So I'm trying to define a function apply_C :: "('a multiset ⇒ 'a option) ⇒ 'a multiset ⇒ 'a multiset"
It takes in a function C that may convert an 'a multiset into a single element of type 'a. Here we assume that each element in the domain of C is pairwise mutually exclusive and not the empty multiset (I already have another function that checks these things). apply will also take another multiset inp. What I'd like the function to do is check if there is at least one element in the domain of C that is completely contained in inp. If this is the case, then perform a set difference inp - s where s is the element in the domain of C and add the element the (C s) into this resulting multiset. Afterwards, keep running the function until there are no more elements in the domain of C that are completely contained in the given inp multiset.
What I tried was the following:
fun apply_C :: "('a multiset ⇒ 'a option) ⇒ 'a multiset ⇒ 'a multiset" where
"apply_C C inp = (if ∃s ∈ (domain C). s ⊆# inp then apply_C C (add_mset (the (C s)) (inp - s)) else inp)"
However, I get this error:
Variable "s" occurs on right hand side only:
⋀C inp s.
apply_C C inp =
(if ∃s∈domain C. s ⊆# inp
then apply_C C
(add_mset (the (C s)) (inp - s))
else inp)
I have been thinking about this problem for days now, and I haven't been able to find a way to implement this functionality in Isabelle. Could I please have some help?
After thinking more about it, I don't believe there is a simple solutions for that Isabelle.
I have not said why you want that. Maybe you can reduce your assumptions? Do you really need a function to calculate the result?
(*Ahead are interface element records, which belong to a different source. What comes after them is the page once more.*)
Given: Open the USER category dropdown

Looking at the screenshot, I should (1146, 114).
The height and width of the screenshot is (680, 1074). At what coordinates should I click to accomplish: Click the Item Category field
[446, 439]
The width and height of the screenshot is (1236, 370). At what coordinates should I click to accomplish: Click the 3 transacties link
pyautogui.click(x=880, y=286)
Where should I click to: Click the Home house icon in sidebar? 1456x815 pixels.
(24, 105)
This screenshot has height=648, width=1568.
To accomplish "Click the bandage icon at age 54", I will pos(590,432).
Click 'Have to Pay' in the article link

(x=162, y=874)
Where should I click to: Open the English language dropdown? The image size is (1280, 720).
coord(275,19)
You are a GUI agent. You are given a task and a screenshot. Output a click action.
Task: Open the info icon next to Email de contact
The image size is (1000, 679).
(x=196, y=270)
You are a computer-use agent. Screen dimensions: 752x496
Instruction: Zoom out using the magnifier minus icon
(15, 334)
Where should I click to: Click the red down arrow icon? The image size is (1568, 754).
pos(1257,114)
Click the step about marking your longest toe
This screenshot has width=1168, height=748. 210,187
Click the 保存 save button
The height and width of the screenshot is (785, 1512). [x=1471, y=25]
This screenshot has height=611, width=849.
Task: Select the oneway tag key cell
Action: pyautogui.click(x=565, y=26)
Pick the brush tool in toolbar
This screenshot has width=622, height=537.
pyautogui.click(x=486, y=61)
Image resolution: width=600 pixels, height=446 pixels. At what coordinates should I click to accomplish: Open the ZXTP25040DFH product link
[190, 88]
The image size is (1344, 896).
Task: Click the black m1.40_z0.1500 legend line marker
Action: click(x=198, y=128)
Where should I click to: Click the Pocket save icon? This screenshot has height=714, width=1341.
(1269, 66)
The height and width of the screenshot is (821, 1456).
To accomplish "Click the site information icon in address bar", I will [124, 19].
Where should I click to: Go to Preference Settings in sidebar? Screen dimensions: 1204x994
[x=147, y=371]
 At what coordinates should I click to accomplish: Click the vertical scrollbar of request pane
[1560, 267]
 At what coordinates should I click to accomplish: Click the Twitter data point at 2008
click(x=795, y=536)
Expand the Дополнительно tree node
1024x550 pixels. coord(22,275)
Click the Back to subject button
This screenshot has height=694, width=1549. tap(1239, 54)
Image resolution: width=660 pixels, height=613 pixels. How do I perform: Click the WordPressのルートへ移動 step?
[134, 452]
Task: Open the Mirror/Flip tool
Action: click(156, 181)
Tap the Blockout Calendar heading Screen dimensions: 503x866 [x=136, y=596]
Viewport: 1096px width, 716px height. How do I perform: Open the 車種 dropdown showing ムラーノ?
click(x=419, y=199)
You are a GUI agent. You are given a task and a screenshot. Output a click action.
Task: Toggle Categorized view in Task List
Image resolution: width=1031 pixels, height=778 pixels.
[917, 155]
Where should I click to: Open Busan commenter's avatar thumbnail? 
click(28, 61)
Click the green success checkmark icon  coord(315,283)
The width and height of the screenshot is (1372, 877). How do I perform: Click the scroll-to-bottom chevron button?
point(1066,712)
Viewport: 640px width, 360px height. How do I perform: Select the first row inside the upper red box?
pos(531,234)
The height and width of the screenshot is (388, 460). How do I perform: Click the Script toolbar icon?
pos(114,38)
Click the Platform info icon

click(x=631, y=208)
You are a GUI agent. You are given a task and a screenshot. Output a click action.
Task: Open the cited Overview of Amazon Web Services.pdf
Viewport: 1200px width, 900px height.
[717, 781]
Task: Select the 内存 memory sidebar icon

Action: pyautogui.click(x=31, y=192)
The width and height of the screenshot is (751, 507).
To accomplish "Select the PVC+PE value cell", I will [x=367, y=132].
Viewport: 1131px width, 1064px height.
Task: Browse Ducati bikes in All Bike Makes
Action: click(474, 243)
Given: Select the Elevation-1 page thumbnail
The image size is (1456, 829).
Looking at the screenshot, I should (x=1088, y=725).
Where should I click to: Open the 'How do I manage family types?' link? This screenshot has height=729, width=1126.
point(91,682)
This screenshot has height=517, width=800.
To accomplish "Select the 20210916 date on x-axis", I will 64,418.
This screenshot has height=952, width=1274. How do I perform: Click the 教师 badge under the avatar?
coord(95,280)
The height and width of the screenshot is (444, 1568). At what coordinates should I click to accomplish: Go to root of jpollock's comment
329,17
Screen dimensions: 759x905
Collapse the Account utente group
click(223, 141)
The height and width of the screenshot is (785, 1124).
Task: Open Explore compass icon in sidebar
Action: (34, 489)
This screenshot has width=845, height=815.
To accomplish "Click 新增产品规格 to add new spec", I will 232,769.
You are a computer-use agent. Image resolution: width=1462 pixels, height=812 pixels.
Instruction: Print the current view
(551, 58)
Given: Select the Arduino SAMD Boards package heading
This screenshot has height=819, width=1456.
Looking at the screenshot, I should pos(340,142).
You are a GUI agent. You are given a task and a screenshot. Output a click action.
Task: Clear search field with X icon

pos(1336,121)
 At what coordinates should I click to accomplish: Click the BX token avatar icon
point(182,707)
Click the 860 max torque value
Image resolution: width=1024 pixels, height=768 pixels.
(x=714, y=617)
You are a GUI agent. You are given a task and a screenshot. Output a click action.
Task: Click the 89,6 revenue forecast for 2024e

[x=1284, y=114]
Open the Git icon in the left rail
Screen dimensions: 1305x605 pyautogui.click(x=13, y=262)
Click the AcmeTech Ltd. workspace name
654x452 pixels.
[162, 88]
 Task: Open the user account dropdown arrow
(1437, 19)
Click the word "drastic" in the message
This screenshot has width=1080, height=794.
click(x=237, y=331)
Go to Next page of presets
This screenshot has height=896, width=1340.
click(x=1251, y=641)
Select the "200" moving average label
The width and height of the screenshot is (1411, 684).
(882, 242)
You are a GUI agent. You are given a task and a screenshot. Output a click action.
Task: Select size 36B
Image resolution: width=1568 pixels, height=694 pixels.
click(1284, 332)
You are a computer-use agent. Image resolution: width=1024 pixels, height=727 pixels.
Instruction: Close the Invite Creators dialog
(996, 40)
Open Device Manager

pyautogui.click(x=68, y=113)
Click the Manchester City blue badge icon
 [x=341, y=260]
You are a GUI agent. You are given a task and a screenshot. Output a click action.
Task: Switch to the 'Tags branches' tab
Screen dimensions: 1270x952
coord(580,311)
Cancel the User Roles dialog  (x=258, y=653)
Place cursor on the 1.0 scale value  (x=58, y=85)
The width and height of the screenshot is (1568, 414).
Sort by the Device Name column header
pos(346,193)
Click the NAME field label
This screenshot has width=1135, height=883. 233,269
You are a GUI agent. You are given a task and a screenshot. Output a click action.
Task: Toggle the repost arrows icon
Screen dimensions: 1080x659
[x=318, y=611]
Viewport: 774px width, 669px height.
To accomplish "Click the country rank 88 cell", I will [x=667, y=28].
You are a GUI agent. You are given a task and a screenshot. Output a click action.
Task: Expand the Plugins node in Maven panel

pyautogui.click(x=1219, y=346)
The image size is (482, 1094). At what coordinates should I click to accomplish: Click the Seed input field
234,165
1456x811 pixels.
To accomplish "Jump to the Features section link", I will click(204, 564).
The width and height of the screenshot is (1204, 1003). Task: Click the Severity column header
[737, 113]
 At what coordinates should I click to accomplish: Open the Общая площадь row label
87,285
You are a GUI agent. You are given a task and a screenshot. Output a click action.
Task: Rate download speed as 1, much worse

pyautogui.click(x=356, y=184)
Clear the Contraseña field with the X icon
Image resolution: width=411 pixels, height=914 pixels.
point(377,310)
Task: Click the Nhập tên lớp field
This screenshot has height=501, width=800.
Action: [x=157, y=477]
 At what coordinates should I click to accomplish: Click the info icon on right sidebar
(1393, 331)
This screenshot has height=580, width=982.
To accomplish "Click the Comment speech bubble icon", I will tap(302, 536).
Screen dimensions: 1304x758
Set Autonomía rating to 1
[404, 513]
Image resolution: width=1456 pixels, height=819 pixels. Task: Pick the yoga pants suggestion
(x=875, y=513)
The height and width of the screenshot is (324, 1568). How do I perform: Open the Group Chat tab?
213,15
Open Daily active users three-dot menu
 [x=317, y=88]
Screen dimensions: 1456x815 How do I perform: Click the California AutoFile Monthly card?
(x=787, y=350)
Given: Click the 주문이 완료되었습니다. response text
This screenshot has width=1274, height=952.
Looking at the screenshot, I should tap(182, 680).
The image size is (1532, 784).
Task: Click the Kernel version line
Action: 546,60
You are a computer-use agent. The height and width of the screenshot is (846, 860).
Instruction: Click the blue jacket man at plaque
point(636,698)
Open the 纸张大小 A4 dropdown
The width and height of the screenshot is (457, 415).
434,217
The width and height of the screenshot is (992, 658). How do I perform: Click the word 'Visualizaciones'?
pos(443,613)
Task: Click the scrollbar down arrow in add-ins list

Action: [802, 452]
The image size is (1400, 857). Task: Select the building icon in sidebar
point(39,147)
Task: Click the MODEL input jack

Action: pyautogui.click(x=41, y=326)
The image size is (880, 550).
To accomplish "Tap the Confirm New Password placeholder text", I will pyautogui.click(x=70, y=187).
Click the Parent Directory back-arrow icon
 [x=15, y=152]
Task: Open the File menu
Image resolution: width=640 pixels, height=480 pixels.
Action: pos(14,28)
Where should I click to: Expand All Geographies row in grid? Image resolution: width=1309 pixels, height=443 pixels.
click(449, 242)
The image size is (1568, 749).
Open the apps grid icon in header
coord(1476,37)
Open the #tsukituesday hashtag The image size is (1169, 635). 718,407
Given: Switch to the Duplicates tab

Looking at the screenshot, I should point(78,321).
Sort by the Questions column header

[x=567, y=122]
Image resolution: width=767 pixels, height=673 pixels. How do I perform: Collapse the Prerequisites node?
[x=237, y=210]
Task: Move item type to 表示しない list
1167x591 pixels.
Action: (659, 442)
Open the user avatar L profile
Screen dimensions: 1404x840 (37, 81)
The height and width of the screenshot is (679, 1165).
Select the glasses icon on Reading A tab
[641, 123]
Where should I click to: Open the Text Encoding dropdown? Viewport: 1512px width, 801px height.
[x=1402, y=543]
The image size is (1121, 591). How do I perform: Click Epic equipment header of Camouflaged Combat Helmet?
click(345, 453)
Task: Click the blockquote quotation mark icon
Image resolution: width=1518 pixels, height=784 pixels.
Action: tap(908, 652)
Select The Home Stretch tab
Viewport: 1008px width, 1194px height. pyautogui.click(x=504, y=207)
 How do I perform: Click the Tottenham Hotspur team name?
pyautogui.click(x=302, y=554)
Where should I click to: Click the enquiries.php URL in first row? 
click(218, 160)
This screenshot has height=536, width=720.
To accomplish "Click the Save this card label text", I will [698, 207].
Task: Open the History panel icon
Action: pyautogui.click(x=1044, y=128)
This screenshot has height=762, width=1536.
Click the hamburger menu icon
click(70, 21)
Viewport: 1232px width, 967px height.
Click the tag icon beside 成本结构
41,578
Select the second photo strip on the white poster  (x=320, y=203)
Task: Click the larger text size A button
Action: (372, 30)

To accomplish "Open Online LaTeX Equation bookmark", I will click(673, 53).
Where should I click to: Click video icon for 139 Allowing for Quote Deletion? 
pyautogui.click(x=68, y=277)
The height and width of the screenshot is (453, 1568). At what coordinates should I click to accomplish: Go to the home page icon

I would use an inductive predicate that express one step of rewriting and prove that the solution is unique. Something along:
context
fixes C :: ‹'a multiset ⇒ 'a option›
begin
inductive apply_CI where
‹apply_CI (M + M') (add_mset (the (C M)) M')›
if ‹M ∈ dom C›
context
assumes
distinct: ‹⋀a b. a ∈ dom C ⟹ b ∈ dom C ⟹ a ≠ b ⟹ a ∩# b = {#}› and
strictly_smaller: ‹⋀a b. a ∈ dom C ⟹ size a > 1›
begin
lemma apply_CI_determ:
assumes
‹apply_CI⇧*⇧* M M⇩1› and
‹apply_CI⇧*⇧* M M⇩2› and
‹⋀M⇩3. ¬apply_CI M⇩1 M⇩3›
‹⋀M⇩3. ¬apply_CI M⇩2 M⇩3›
shows ‹M⇩1 = M⇩2›
sorry
lemma apply_CI_smaller:
‹apply_CI M M' ⟹ size M' ≤ size M›
apply (induction rule: apply_CI.induct)
subgoal for M M'
using strictly_smaller[of M]
by auto
done
lemma wf_apply_CI:
‹wf {(x, y). apply_CI y x}›
(*trivial but very annoying because not enough useful lemmas on wf*)
sorry
end
end
I have no clue how to prove apply_CI_determ (no idea if the conditions I wrote down are sufficient or not), but I did spend much thinking about it.
After that you can define your definitions with:
definition apply_C where
‹apply_C M = (SOME M'. apply_CI⇧*⇧* M M' ∧ (∀M⇩3. ¬apply_CI M' M⇩3))›
and prove the property in your definition.
I don't see how to write an executable function on multisets directly. The problem you face is that one step of apply_C is nondeterministic.
If you can use lists instead of multisets, you get an order on the elements for free and you can use subseqs that gives you all possible subsets. Rewrite using the first element in subseqs that is in the domain of C. Iterate as long as there is any possible rewriting.
Link that to the inductive predicate to prove termination and that it calculates the right thing.
Remark that in general you cannot extract a list out of a multiset, but it is possible to do so in some cases (e.g., if you have a linorder over 'a).